Революция (так нас учили раньше) — всеобщее благо. А рабочего, крестьянина, интеллигента с каждым днем все туже и безнадежней затягивала петля нужды, безработицы, озверения. Революция — претворение в жизнь вековых стремлений пророков социализма, их жертвенного служения правде, их героического пафоса, а пророки залезли в царскую кровать и автомобиль, немножко помитинговали на дрогнувшем по их же милости фронте и в расхристанном тылу и позорно бежали, забыв во дворце не только жертвенное служение правде и героический пафос, но и необходимейшую часть костюма. Революция — призвание к власти всех живых сил страны, а единственными живыми силами оказались или беспочвенные мечтатели, жалкие марионетки в руках пьяной от безвластия черни, или люди практического ума, сразу же и решительно принявшиеся за грабиловку.
Видя все это, переживая, на страшном опыте убедившись в том, что социализм — это или бред сумасшедшего, или доходное шарлатанство, как могла русская молодежь остаться под знаменем революции, развенчавшей самое себя? Как могли мы, искавшие правды, принять революцию, если последняя проповедь любви к людям заменилась словоблудием, если революция загадила Россию, притупила в нас веру во что бы то ни было, искалечила нашу личную жизнь?

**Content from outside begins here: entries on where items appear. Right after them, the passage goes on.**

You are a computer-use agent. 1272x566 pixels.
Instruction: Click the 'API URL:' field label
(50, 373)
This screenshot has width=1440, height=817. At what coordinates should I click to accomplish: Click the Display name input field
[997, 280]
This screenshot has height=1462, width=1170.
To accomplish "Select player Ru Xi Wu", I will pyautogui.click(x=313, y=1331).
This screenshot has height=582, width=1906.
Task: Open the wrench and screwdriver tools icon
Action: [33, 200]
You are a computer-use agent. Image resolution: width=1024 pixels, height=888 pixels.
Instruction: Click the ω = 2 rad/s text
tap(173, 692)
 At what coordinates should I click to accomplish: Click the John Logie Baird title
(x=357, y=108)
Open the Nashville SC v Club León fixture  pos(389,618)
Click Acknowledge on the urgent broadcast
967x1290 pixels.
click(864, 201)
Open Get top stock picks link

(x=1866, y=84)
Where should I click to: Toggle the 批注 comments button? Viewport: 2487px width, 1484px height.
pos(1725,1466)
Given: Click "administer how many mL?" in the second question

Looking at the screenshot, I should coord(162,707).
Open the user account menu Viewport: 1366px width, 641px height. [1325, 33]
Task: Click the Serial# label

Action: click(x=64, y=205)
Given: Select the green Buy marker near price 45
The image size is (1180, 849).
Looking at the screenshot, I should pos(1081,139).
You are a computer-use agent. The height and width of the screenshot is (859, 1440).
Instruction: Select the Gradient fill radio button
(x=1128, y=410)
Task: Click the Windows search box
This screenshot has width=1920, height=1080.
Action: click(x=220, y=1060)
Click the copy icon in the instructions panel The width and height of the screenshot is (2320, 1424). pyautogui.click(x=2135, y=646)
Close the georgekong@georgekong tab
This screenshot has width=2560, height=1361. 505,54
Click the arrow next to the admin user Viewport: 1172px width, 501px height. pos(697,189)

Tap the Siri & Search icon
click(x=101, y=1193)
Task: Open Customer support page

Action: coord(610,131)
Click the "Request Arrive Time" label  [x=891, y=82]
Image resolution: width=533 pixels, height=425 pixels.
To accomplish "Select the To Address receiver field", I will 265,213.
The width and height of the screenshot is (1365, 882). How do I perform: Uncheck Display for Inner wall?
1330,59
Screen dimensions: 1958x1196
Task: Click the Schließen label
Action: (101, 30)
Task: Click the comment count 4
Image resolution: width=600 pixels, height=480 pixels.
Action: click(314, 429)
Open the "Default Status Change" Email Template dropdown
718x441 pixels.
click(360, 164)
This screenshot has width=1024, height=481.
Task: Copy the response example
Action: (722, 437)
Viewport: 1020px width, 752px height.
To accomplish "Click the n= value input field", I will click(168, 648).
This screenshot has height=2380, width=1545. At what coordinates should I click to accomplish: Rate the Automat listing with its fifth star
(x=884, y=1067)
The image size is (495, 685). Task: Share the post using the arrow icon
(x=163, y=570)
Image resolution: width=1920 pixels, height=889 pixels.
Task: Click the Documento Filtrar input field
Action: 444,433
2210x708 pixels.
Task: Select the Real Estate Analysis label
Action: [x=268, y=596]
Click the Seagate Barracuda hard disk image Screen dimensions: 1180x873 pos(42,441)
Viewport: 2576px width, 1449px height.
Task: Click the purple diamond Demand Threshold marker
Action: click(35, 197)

Русская молодежь никогда, ни по ‘тактическим’, ни по ‘программным’ соображениям, не скрывала своих симпатий, своих убеждений, и думаю, что я отражу мнение огромного ее большинства, как эмигрантского, так и оставшегося в советской России, гной которой я недавно отряхнул от ног своих, если скажу, что единственное спасение мы видим в национальной контрреволюции. Пусть социалистические и социалиствующие перья обрушат на нас громы и молнии за ставку на реакцию, пусть еще раз попытаются доказать, что по большевистскому опыту нельзя судить о социализме вообще — они не совратят нас в свою ересь. Мы знаем, что после чрезвычайной комиссии слово ‘реакция’ не произведет никакого впечатления. Мы знаем, что советская бойня есть логический вывод, вполне естественное следствие плодотворной деятельности Керенского, Чернова и Ко.